資料(史料)の扱い方、概説書・研究書・学術論文の読み方、研究論文の書き方など、歴史学研究に欠かせないワザと工夫を指南する書。
歴史学研究の対象となる分野は、人文科学・社会科学・自然科学・形式化学などといった狭い分野・領域に限定されるものではなく、たとえば政治、経済、文化・芸術、社会、心理、法律、哲学、化学、物理、生物、医学、土木、工学、数学、自然、機械、産業、農業、牧畜、考古、体育、天文、海洋、気象、宇宙、環境、核エネルギーなど多岐に亘り、むしろそれらを融合させるべき学問体系であるという立場から、「総合の学問」である歴史学を学ぶことが、最終的には「人間とは何か?」「自分とは何か?」という問いかけにたどり着くものであると主張する。
また、歴史学とは歴史を対象にする「科学」であり、「科学」である以上、「科学的方法」に基づいた学術的態度が求められると言及。「科学的方法」とは、「物事を調査・整理し、新たな知見を得て、その正しさを立証していくプロセス」で、人文社会科学の場合は、対象を観察する→考察する→考察した結果を表現する、というプロセスをとる。このプロセスが独りよがりにならず、他者も理解・合意できるようにするために、①論理整合性、②事実立脚性、③客観性が要求されると指摘(67頁以降)。
いま、①から③の内容を具体的に示せば以下の通りとなる。
①論理整合性
人文社会科学では、「文献」「資料」が基となる。その文献や資料を扱う原則が「文献批判」であり、これこそが、人文社会科学が「科学」である一つの要因となっている。正しく文献批判を行い、資料の論理性と整合性をはかることで、他者に対する説得性と合理性をもたせることができる。玉石混淆の文献を検証せずに用いると、文献間の整合性が図れず、論理が破綻する。そのようなことでは、説得力がない。
②事実立脚性
人文社会科学では、自己の主張が文献や資料に基づいた事実に立脚していなければならない。
③主観的客観性
人文社会科学では、文献・資料に基づいた認識や解釈は、ともにそれらを語る側の主観が常に入り込まざるをえない。したがって所詮は、語る者の独りよがりにすぎないという批判がなされることもある。しかしながら、歴史認識は「現在」を生きる人間の「過去」へのアプローチであり、繰り返し問いかけ、読み直すものである。つまり、その時々の「現在」を生きる人間の「特定の主観的関心」からしか接近できない。このように、人文社会科学における「客観性」とは、語る側の「主観」を必然的に含みこんだものであり、これを「主観的客観性」と呼ぶ。

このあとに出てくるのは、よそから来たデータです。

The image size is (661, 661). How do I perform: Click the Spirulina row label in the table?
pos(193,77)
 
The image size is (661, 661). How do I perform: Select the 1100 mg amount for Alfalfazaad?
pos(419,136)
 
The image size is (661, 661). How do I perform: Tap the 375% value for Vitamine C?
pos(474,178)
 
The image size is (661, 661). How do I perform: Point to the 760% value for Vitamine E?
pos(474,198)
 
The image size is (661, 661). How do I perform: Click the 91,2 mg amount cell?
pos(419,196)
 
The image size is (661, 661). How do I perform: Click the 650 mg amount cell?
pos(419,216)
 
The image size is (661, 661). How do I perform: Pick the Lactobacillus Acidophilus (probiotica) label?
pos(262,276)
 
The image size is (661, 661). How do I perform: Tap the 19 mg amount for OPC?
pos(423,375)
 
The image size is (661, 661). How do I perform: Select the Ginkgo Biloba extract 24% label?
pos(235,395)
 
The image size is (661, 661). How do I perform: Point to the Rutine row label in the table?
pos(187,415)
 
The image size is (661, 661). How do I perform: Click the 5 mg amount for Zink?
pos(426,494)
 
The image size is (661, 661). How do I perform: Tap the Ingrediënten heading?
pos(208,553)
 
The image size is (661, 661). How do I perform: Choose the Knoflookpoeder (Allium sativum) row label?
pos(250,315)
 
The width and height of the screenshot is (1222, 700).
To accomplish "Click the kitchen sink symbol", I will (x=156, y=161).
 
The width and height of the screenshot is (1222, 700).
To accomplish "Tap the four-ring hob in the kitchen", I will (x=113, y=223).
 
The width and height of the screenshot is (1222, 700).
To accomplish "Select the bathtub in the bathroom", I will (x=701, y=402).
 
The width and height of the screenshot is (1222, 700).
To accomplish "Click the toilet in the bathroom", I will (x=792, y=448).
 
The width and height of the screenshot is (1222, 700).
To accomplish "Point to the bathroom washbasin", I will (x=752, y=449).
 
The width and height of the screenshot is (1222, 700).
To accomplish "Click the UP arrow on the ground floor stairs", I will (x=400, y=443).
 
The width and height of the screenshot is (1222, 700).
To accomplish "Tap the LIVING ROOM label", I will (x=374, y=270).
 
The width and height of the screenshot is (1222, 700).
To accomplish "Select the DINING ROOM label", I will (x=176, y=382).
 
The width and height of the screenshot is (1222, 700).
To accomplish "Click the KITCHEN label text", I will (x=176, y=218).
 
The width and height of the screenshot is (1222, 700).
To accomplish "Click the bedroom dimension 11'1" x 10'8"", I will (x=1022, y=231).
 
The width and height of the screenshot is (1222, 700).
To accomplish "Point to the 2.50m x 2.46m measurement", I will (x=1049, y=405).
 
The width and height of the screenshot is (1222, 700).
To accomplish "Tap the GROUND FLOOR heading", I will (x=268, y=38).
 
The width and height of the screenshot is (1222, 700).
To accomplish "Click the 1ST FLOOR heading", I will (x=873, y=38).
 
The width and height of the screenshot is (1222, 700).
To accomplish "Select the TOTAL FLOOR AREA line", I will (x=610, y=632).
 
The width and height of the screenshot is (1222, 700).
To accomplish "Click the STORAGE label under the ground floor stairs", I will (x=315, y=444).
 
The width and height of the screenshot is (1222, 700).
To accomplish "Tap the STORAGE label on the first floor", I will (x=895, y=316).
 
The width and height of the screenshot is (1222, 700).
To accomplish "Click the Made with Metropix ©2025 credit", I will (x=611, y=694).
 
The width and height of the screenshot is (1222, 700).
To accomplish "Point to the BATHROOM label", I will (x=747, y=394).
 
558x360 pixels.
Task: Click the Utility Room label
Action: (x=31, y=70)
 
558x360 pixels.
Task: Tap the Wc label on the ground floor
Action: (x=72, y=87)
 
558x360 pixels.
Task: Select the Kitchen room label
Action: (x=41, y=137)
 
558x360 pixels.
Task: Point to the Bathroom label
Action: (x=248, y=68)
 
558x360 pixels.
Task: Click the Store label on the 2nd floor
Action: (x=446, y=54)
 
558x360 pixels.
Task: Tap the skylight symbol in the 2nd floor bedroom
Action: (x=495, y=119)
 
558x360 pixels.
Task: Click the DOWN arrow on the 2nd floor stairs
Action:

かつて、人文社会科学は、自然科学・応用科学に対して「役に立たない」と評価されたことがある。筆者は、これに対して、吉見俊哉氏の主張(『「文系学部廃止」の衝撃』)を引いて反論。「役に立つ」とは二つの次元があり、一つは目的がすでに設定されていてそれを実現するための方法を見つける「目的遂行型」、二つめは、価値や目的自体を作り出す「価値創造型」であり、前者は理系の得意分野であるが、目的や価値軸そのものが変化したときに役に立たなくなる可能性がある。一方で後者は、「価値の軸を多元的に捉える視座」をもった「知」であり、主に文系の得意分野であるとし、更に加えて以下のように主張する。
【以下、本文より取意引用】
人文社会科学は「価値の軸」を作り出すことに寄与するという性格をもっている。そのためには、「価値の軸」を現在ある姿にとらわれるだけの学問では、別の「価値」を生み出すことはできない。歴史学が作り出す「価値」「創造性」はこの点に深くかかわっている。歴史学は、「現在」の自分を通じて、「過去」の事柄を認識する学問である。そして、「過去」「現在」と区分して、「未来」を認識する。この「未来」は、「過去」「現在」に関連づけられているが、同時に、固定的なものではなく、変化するものである。歴史学は、このような時間認識をもっている。歴史学は、このような時間認識のうえに立ち、「過去」「現在」「未来」を区分して、それぞれ異なったものとして認識する。また、対象とする地域も世界中に広がっている。
このような時間・空間の認識から、歴史学は、それぞれの時期・地域の「価値」の多様性を明らかにする。とくに、現在の価値と過去のそれとを比較し、その変化を跡づけることができる。そして、それが結果として、現在と異なる新しい価値の創造へとつながっていくこととなるのである。この意味で、歴史学は、人文社会科学のなかでも、過去や未来へのリーチの長さから最も広いスパンをもった学問と言えるのではないだろうか(71~72頁)。